== Segment start ==

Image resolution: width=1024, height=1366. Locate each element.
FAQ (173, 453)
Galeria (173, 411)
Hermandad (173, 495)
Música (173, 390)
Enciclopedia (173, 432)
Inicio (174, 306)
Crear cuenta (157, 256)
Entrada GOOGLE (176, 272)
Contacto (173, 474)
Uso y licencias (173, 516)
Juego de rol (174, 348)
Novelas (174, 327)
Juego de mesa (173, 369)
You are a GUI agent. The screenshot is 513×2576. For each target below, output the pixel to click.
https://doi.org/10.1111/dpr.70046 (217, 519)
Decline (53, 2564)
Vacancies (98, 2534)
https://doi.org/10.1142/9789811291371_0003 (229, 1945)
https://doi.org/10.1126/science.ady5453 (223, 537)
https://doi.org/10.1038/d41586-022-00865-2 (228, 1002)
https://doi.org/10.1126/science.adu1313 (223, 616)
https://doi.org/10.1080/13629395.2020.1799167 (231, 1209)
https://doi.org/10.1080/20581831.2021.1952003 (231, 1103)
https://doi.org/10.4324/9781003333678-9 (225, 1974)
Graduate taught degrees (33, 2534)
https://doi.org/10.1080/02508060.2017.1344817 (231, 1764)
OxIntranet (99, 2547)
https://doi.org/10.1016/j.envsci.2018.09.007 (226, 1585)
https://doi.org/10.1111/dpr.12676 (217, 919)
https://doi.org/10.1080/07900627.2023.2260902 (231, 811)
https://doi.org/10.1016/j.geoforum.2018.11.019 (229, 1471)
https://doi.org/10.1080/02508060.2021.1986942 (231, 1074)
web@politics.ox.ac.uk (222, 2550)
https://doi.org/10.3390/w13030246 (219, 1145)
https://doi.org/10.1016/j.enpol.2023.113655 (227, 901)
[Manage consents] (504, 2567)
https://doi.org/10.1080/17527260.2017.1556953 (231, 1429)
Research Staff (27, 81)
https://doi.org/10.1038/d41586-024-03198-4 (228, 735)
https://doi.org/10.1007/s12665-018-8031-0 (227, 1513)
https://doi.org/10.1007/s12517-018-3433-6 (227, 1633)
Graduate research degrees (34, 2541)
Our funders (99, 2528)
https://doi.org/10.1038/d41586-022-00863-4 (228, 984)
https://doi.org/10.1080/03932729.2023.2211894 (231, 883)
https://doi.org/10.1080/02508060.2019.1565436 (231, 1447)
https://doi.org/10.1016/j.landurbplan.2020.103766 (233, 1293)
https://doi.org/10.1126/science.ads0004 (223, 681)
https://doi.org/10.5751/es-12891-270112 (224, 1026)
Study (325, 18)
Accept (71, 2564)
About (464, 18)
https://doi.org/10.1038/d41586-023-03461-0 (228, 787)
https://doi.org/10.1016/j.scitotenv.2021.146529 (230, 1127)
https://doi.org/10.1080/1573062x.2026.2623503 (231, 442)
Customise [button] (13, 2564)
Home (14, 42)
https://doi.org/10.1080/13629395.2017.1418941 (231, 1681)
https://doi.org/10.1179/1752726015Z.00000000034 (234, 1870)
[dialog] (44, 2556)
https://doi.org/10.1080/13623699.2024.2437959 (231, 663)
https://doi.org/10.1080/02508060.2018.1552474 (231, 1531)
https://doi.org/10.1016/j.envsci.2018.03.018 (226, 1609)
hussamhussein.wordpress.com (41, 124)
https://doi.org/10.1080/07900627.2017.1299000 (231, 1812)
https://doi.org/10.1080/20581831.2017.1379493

== Segment end ==

# How to complete this task:
For this exercise, please output exactly the lines above starting at the line with "Entrada GOOGLE (176, 272)" and ending at the line with "Decline (53, 2564)", ends included.

# Output of the exercise:
Entrada GOOGLE (176, 272)
Contacto (173, 474)
Uso y licencias (173, 516)
Juego de rol (174, 348)
Novelas (174, 327)
Juego de mesa (173, 369)
You are a GUI agent. The screenshot is 513×2576. For each target below, output the pixel to click.
https://doi.org/10.1111/dpr.70046 (217, 519)
Decline (53, 2564)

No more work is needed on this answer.